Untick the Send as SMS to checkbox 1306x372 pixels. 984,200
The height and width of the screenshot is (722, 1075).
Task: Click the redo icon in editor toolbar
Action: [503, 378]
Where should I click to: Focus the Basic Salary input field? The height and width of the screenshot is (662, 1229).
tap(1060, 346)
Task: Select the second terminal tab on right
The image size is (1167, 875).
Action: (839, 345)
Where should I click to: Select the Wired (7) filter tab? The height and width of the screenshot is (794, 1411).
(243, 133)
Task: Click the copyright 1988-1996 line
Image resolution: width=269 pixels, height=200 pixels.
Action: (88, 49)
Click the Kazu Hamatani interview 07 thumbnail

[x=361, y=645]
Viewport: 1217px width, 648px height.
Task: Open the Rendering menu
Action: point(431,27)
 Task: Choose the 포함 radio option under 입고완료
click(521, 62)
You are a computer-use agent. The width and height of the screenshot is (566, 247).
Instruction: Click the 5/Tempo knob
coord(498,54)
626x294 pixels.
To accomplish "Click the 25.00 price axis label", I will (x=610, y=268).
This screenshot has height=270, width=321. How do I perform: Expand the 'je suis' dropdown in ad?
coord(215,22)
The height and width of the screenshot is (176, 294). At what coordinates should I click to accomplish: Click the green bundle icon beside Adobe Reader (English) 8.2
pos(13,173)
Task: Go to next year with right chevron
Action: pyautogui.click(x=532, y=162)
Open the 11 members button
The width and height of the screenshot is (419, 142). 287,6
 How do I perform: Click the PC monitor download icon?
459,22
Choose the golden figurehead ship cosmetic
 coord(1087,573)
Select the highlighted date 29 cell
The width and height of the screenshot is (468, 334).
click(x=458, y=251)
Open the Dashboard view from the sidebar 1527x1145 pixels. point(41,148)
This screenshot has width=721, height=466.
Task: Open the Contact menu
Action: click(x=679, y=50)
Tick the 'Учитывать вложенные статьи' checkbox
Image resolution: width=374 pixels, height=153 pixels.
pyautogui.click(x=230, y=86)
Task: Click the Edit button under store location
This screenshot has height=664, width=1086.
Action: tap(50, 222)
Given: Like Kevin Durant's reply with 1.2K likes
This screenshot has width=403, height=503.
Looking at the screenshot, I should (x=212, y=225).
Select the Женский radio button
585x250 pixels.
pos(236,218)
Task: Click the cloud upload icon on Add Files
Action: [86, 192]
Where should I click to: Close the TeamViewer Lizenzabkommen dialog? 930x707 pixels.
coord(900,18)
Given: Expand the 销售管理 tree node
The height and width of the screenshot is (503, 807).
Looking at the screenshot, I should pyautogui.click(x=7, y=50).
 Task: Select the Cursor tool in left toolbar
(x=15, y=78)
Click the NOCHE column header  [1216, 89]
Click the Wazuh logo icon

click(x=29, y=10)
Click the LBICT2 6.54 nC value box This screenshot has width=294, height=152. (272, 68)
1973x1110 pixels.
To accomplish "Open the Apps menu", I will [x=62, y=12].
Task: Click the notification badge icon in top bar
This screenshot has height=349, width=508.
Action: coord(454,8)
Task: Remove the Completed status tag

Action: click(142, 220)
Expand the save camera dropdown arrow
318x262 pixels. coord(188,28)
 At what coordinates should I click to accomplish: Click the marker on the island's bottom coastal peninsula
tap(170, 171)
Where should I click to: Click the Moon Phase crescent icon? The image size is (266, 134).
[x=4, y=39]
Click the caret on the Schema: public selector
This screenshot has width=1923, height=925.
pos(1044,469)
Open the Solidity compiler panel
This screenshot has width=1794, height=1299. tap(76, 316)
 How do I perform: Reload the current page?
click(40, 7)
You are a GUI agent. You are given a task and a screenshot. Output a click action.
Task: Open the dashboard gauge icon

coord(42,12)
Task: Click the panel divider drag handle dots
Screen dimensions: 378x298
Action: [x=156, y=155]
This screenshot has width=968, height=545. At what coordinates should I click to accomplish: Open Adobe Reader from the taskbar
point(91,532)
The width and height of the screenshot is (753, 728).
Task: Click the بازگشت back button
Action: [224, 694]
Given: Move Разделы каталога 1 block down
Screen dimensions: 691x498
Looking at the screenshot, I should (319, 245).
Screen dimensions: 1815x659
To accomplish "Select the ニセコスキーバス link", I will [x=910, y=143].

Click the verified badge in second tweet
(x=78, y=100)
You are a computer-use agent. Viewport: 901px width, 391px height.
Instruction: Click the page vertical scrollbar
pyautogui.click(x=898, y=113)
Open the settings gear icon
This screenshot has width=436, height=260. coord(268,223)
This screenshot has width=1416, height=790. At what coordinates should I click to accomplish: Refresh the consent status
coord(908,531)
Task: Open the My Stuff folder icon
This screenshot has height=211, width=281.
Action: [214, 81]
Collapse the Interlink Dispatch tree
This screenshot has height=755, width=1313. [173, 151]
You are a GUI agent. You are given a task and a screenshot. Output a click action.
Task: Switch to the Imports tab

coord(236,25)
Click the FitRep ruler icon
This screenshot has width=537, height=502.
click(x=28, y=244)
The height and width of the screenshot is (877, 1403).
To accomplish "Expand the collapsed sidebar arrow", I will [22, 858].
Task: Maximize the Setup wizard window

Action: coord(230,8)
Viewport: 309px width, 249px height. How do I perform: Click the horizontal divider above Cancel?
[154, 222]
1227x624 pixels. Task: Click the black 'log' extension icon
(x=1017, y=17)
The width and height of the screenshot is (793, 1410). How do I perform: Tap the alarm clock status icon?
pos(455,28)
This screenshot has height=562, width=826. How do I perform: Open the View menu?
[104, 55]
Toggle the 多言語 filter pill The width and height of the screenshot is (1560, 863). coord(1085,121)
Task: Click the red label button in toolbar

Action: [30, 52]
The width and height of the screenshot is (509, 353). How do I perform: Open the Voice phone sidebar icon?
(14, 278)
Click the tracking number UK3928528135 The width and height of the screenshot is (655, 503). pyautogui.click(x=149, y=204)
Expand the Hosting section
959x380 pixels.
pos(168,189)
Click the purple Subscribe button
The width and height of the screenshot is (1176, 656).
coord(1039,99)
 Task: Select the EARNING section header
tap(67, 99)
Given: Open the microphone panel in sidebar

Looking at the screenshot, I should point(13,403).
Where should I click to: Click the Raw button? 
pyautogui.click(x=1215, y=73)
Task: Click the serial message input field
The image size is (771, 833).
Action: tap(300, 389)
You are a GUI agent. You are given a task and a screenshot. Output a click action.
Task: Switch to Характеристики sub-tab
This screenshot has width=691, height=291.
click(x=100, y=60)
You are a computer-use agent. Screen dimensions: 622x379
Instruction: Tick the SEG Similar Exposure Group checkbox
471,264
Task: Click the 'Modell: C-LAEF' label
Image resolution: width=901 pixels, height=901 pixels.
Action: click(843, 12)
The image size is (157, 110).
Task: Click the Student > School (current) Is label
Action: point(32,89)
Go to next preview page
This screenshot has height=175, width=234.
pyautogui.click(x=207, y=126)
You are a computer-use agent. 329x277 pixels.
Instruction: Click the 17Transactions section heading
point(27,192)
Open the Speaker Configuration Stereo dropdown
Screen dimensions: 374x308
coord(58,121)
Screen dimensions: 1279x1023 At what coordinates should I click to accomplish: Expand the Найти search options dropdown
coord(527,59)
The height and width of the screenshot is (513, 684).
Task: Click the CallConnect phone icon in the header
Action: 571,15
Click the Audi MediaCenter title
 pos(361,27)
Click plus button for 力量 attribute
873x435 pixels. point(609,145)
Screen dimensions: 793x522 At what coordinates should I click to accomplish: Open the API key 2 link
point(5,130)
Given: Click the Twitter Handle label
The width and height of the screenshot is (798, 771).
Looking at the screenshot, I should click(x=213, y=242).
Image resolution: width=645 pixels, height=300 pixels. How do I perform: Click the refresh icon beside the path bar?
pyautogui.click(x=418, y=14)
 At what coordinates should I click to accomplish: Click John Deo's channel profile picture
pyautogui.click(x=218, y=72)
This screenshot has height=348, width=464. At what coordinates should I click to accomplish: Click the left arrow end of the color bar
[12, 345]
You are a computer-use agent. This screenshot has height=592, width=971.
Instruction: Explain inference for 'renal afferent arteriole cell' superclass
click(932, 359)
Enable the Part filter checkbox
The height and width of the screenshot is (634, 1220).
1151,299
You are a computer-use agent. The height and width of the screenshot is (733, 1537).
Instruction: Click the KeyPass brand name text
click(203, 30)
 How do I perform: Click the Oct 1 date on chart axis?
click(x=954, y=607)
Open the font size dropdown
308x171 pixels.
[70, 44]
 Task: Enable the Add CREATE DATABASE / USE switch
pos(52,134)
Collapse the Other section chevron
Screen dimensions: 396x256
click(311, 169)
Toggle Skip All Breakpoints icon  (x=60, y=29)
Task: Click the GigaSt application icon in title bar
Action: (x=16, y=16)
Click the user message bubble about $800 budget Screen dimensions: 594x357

▸ **Request**:
Pick out every line of the material above that contains the string "section". Case counts.

▸ **Complete response**:
Expand the Hosting section
 Task: Select the EARNING section header
Instruction: Click the 17Transactions section heading
Collapse the Other section chevron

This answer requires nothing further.